Task goal
Repeat the lines from the one containing "This screenshot has width=1202, height=732." through the last line of the data, exactly, pictures omitted.

Items from a data source
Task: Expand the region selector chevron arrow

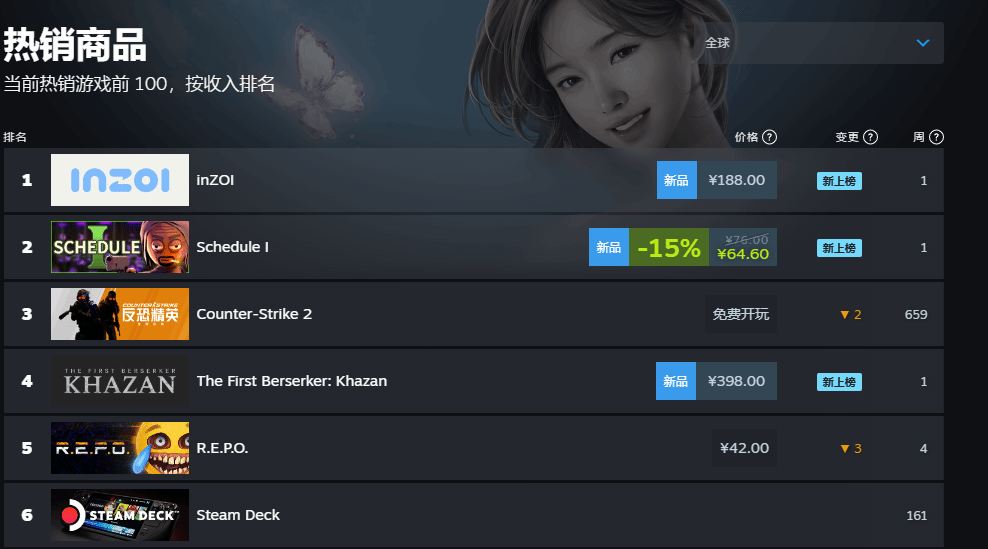Action: tap(922, 43)
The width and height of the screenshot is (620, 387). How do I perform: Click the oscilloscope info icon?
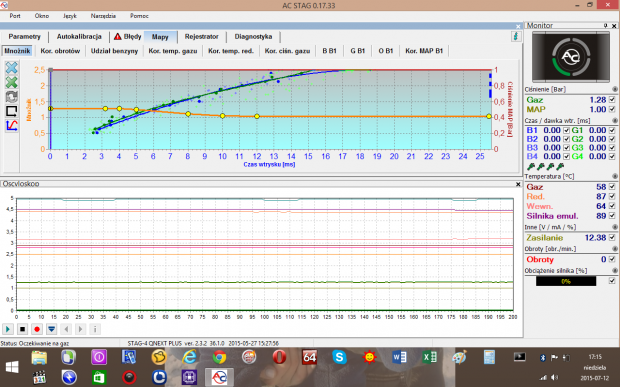pos(95,329)
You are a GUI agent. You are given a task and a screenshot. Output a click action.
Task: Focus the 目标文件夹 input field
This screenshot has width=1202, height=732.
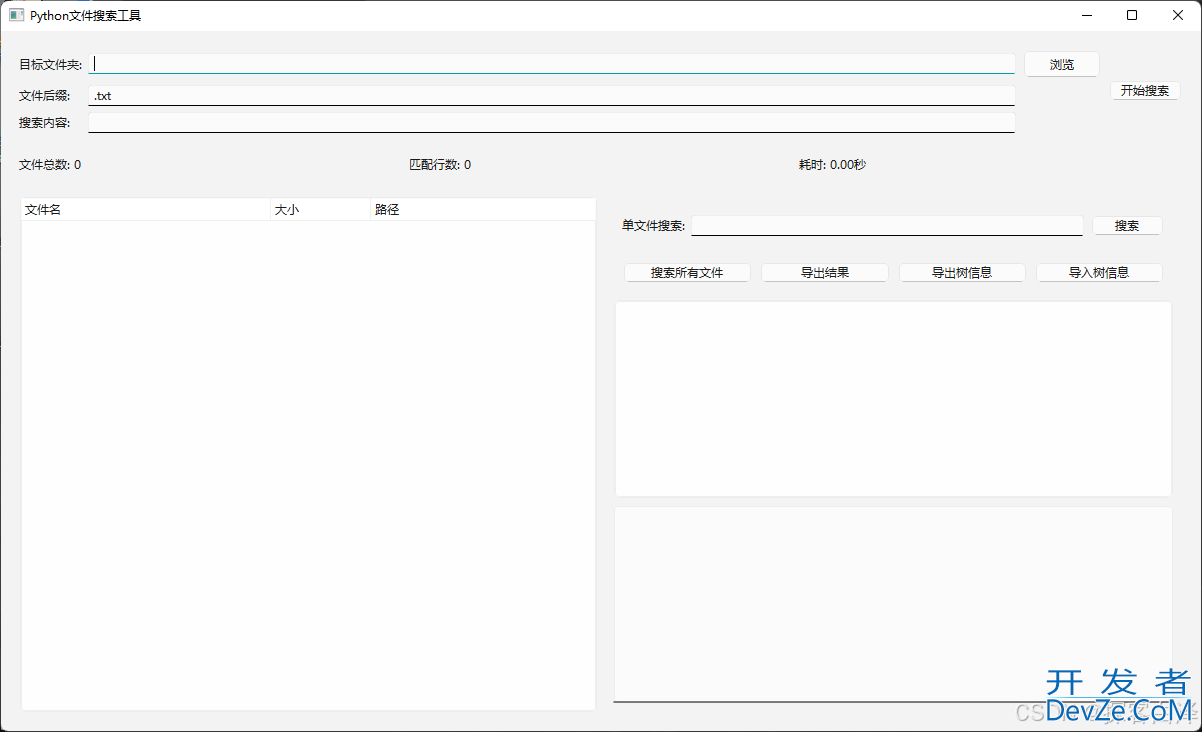551,64
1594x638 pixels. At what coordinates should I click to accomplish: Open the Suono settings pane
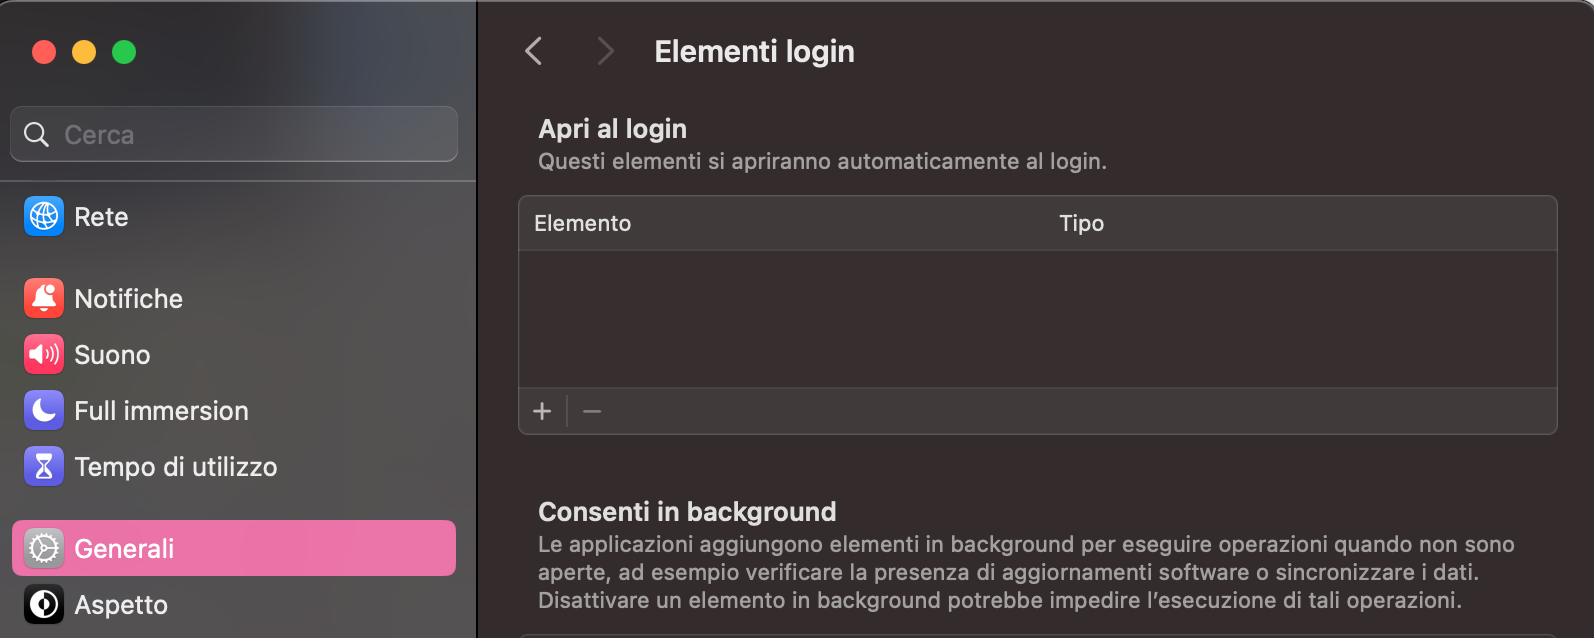click(x=112, y=354)
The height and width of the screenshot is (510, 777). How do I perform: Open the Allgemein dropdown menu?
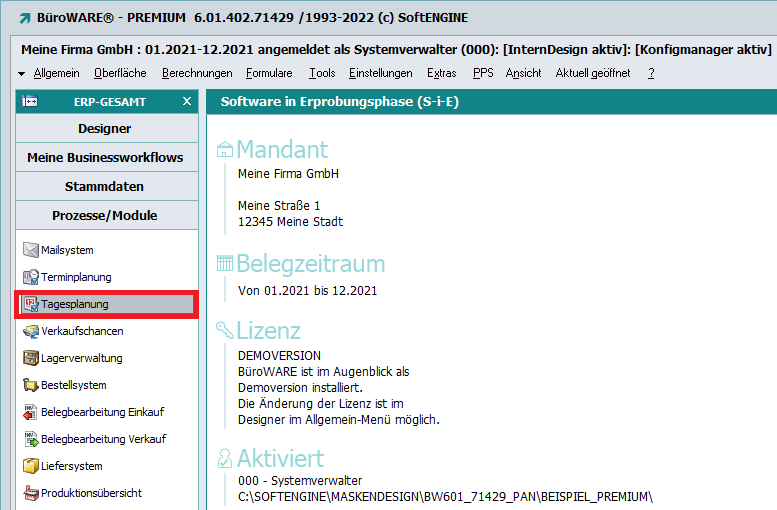(56, 73)
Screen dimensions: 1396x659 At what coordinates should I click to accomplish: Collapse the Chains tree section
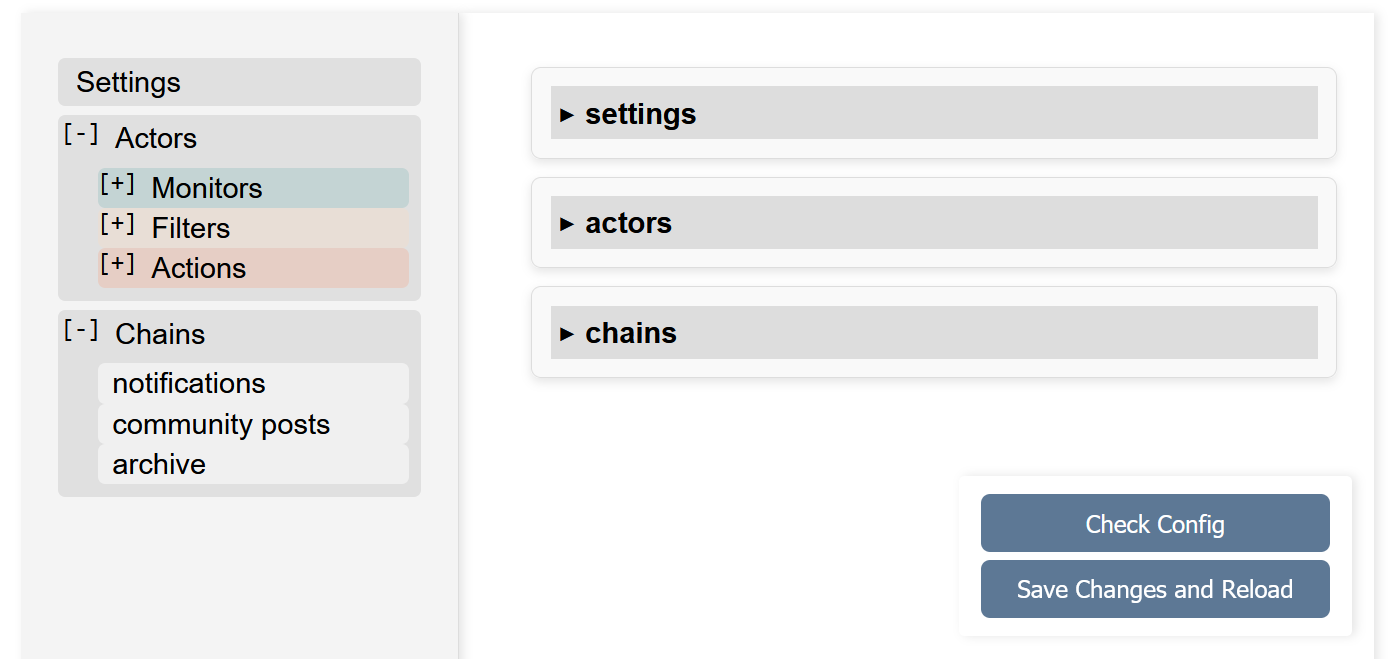[82, 331]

Answer
This screenshot has width=1202, height=732.
551,64
1594x638 pixels. At what coordinates should I click to accomplish: Open the Suono settings pane
click(x=112, y=354)
The height and width of the screenshot is (510, 777). How do I perform: Open the Allgemein dropdown menu?
(56, 73)
Screen dimensions: 1396x659 At what coordinates should I click to accomplish: Collapse the Chains tree section
[82, 331]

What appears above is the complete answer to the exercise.